Exercise – Exactly as they stand, repeat the lines from the one containing "Where should I" through the final line of the listing, both ends included, and nothing else; skip the pictures.

*** Opening of Exercise material ***

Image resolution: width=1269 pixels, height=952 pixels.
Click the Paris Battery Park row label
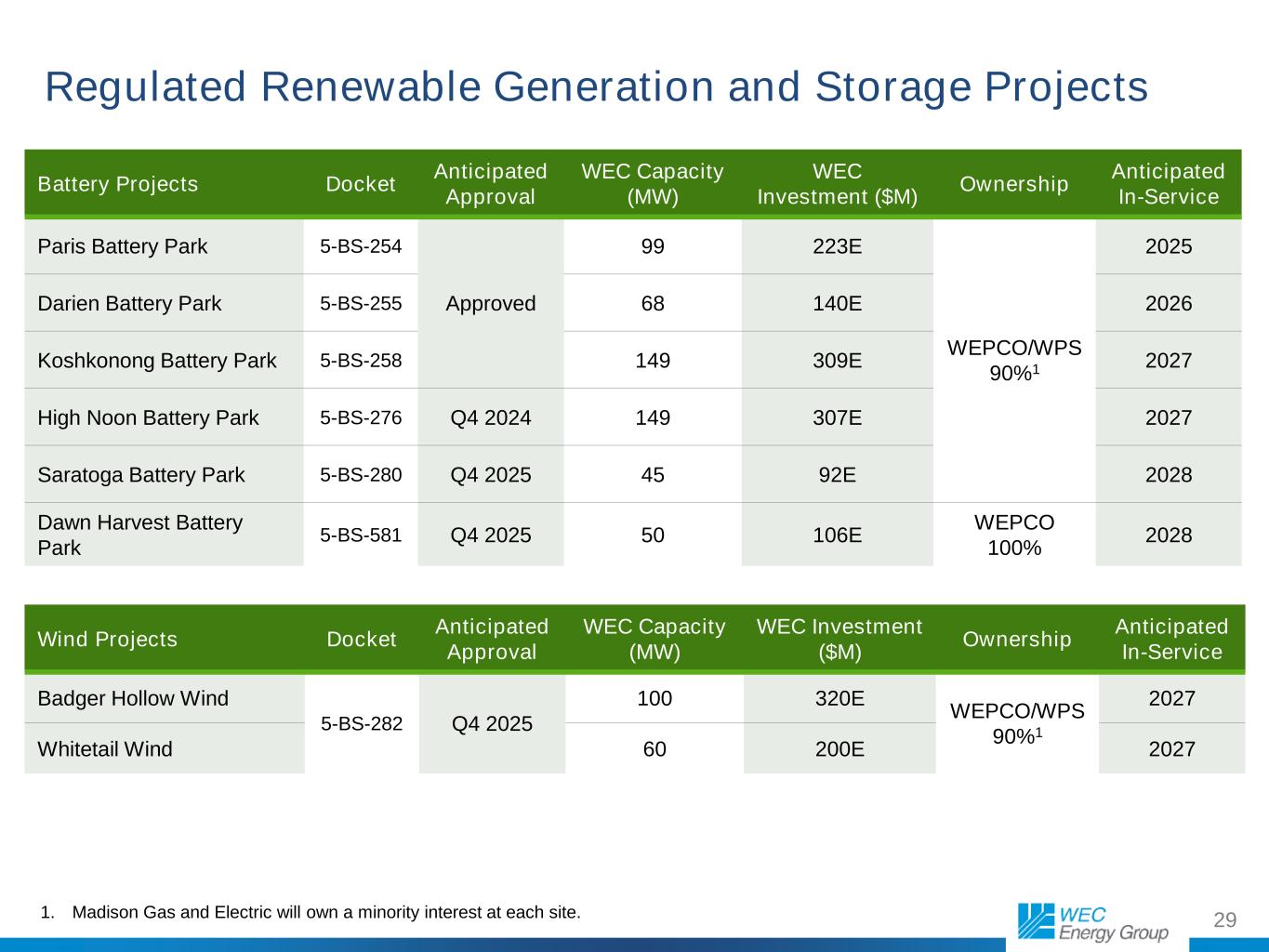coord(123,246)
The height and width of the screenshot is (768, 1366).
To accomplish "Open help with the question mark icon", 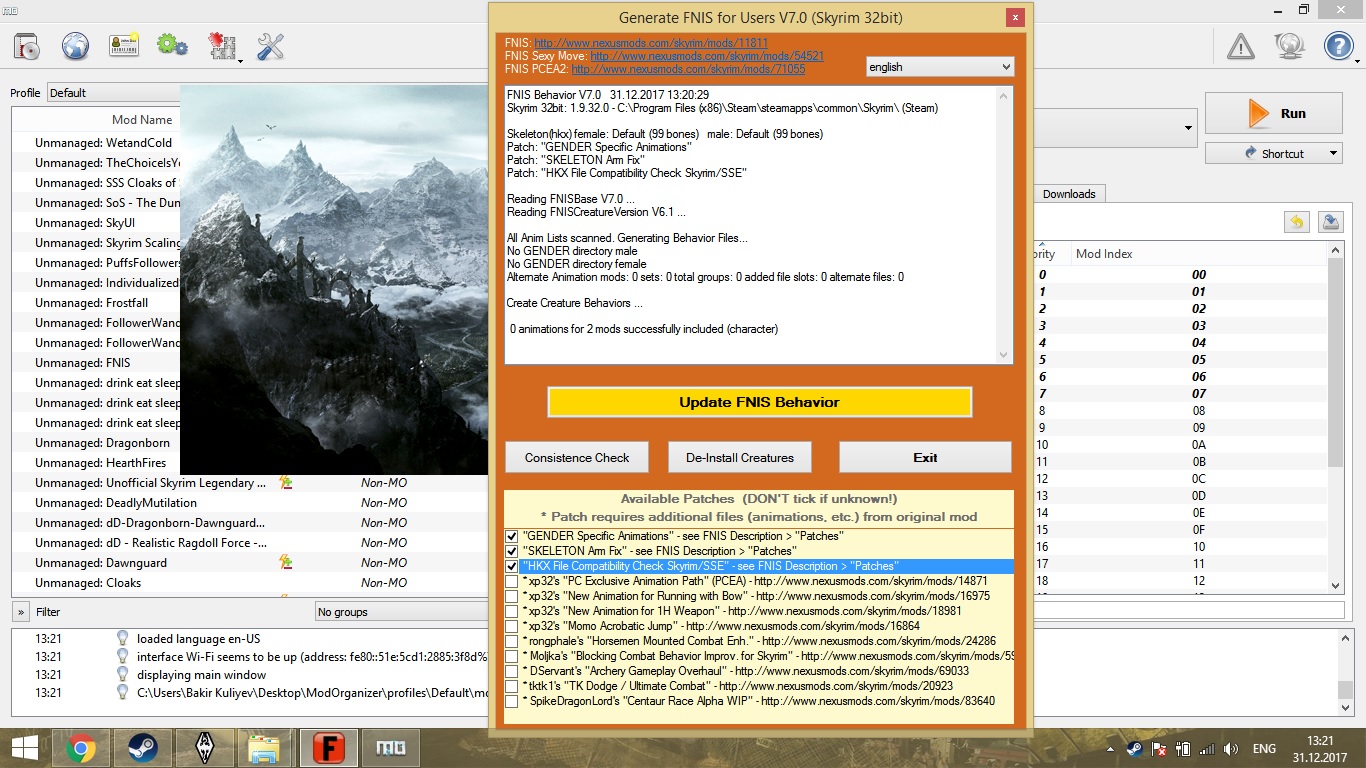I will click(x=1337, y=45).
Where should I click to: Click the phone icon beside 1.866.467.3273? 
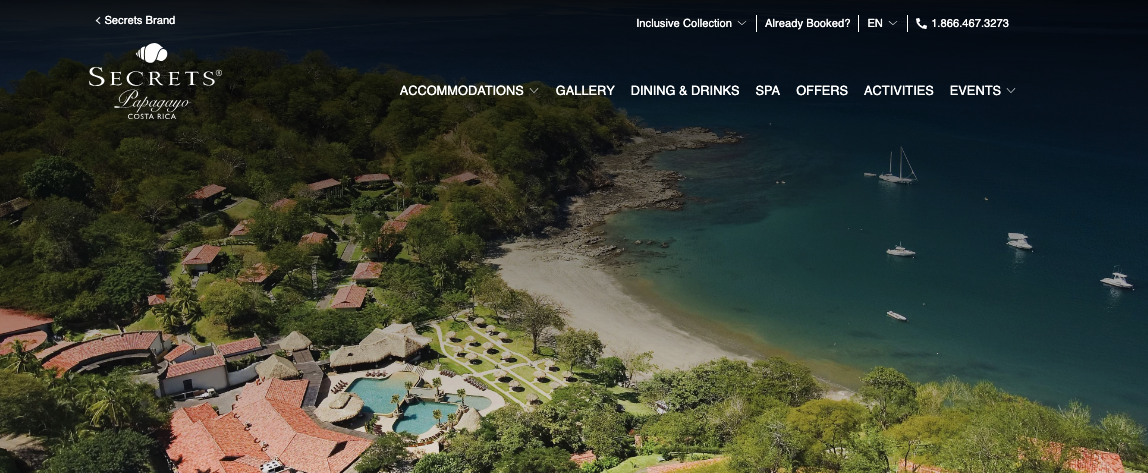[x=921, y=23]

*** Close of Exercise material ***

Solution to this exercise –
Where should I click to: Click the phone icon beside 1.866.467.3273? 
[x=921, y=23]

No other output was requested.